I was going to say it wouldn't bother me but I suppose I was picturing a relationship of many years like we have with our cleaner.

Helping herself after four weeks is eccentric.

Four weeks is basically a trial period, i would let her go.

SkyandSurf · 17/04/2023 01:34

The lunch thing wouldn't bother me BTW. At all. She might go straight to another job and this is her only chance for lunch.

It's all very Downton abbey expecting her to eat elsewhere.

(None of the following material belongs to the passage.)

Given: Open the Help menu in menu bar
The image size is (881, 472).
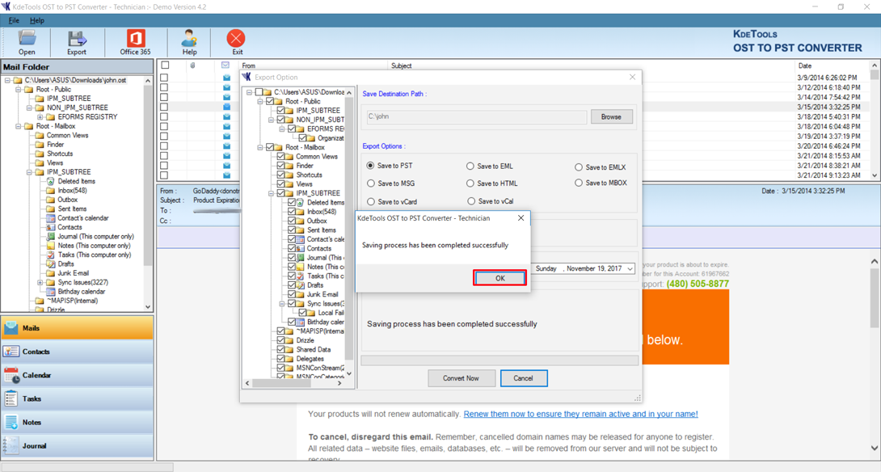Looking at the screenshot, I should point(37,20).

The book thing is the weird one.

JudgeRudy · 17/04/2023 03:16

Well she's cheeky but she doesn't sound a Fer if that makes sense. Is she British? There an almost innocence about it. Unfortunately I think you've missed you're opportunity. As soon as she said yes I did, I didn't think yd mind, you should have said I mind very much. You've overstepped a boundary. You are not a family member, friend or guest. I am you're employer!
Very odd behaviour.

Phoebo · 17/04/2023 04:16

Madmanc · 17/04/2023 00:18

A couple of people have commented on here about my having a cleaner, as though I’m a snob or privileged. I did say on my original post that the cleaner doesn’t have to pick things up as we’re a tidy household i.e. we don’t treat her like a skivvy & she is paid extremely well. My husband works away a lot, I work full time, have 3 children & shop & cook for my elderly neighbour & my father who is housebound & lives 6 miles away. I’m not sat at home doing nothing.
I also only mentioned about my cleaner sitting at the dining table having her lunch as this was something else she hadn’t asked me about. I think it’s cheeky to just assume when you’re in someone else’s house.

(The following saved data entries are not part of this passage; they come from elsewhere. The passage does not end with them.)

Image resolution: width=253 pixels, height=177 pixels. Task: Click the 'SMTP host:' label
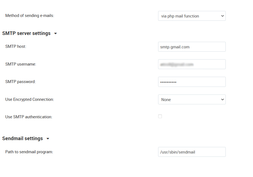[16, 46]
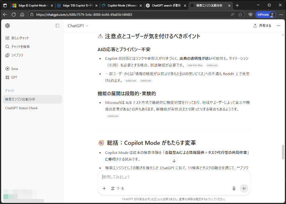Open chat search (チャットを検索)
The image size is (286, 204).
[x=20, y=46]
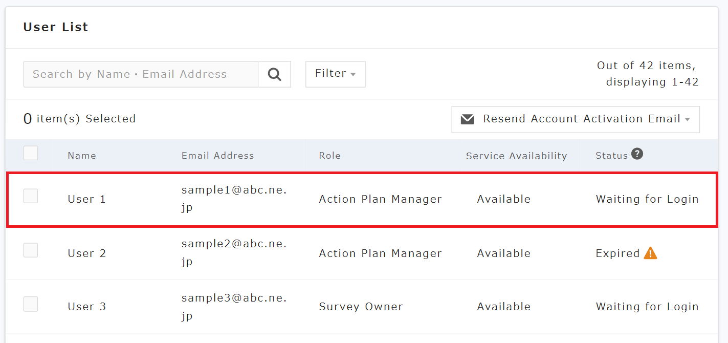Click the Status help question mark icon
728x343 pixels.
click(637, 154)
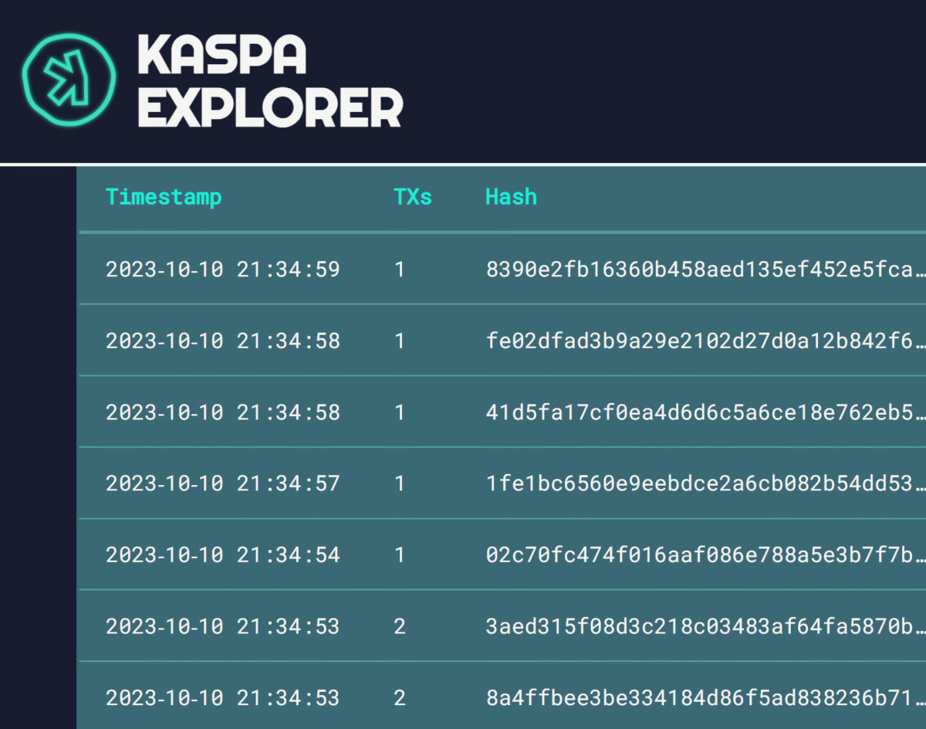Click the Hash column header
The height and width of the screenshot is (729, 926).
pyautogui.click(x=511, y=197)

Don't feel guilty about having a cleaner. It's pretty standard nowadays and yes you're lucky but that doesn't mean you have to put up with things you don't want to, she's still an employee. I think borrowing the books without asking isn't great tbh! Makes me wonder what other boundaries she might cross. The lunch thing wouldn't bother me, unless I wanted the house free. I also agree its cheeky not to ask. I've had quite a few cheeky ones so I don't have much tolerance now.

icelollycraving · 17/04/2023 04:25

I’d get rid. 4 weeks is a short time for the blurred boundaries. Is she v new to cleaning or perhaps has some jobs where she has been for years snd do is treating you the same?
If you are going to be there, I think that is the ideal time to get your key back. You aren’t a library!

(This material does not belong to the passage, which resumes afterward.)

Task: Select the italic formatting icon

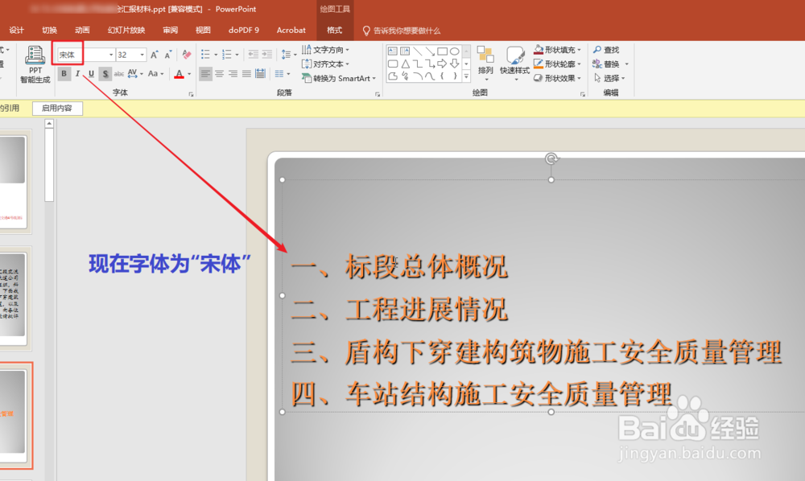Action: point(77,73)
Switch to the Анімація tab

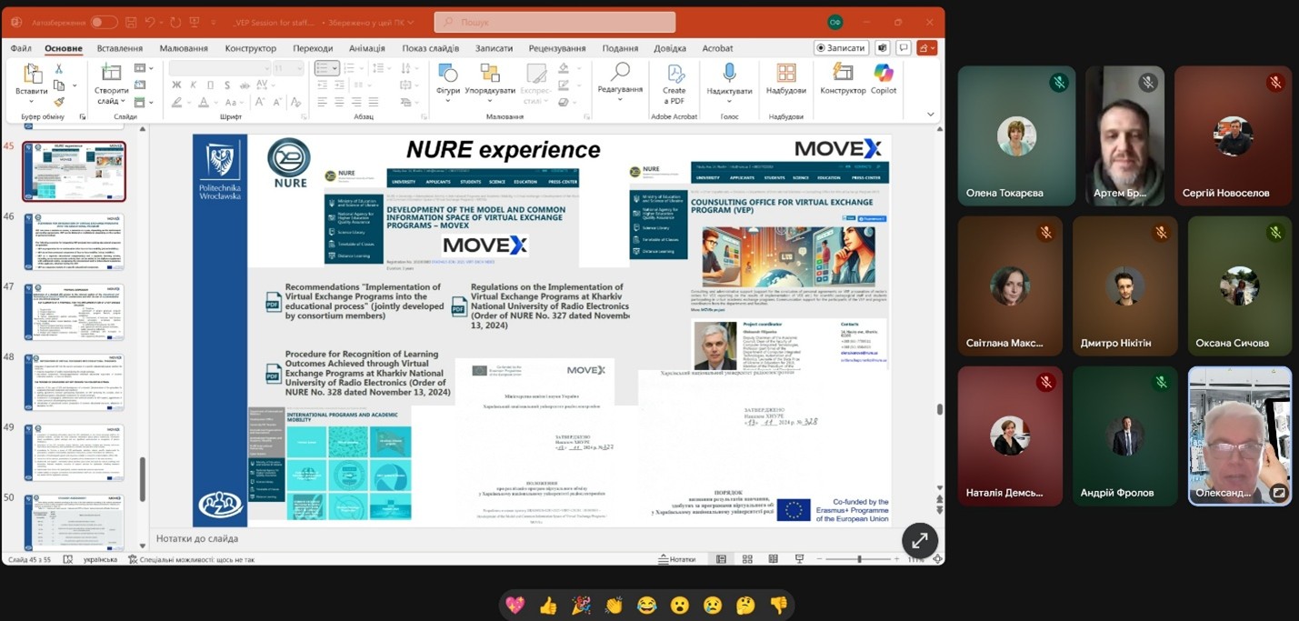click(366, 48)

Pippa12 · 17/04/2023 04:33

YANBU. If this is her behaviour after 4 weeks, she’ll be giving your car for a spin around the block by Xmas.

I wouldn’t take belongings without asking from my best friends house after 27 years of being very comfortable in each others home.

Helping herself to your dining room is the height of unprofessionalism.

She’d be long gone, if nothing but to save you hassle as she gets more comfortable.

UseOfWeapons · 17/04/2023 06:11

Definitely get rid of her. No reasonable person does this. My friends wouldn’t even borrow my books or sit at my dining table without permission, in my absence! I wouldn’t be able to trust someone who was ping this, no matter how well they cleaned or how nice they are. She’s crossed the line.
Find someone else, straight away, and don’t give her the chance to come back to your home to ‘borrow’ more stuff, or use your home like it’s hers.

Avondale89 · 23/05/2023 23:18

Madmanc · 17/04/2023 00:18

A couple of people have commented on here about my having a cleaner, as though I’m a snob or privileged. I did say on my original post that the cleaner doesn’t have to pick things up as we’re a tidy household i.e. we don’t treat her like a skivvy & she is paid extremely well. My husband works away a lot, I work full time, have 3 children & shop & cook for my elderly neighbour & my father who is housebound & lives 6 miles away. I’m not sat at home doing nothing.
I also only mentioned about my cleaner sitting at the dining table having her lunch as this was something else she hadn’t asked me about. I think it’s cheeky to just assume when you’re in someone else’s house.

Don’t feel the need to justify why you have chosen to have a cleaner. Some women have bought into the idea that other women should do all the housework themselves. If cleaners are paid fairly, I don’t see why some people have such a chip on their shoulder about it. It’s also an extremely demeaning attitude to have towards someone is being paid to provide a service in someone’s home.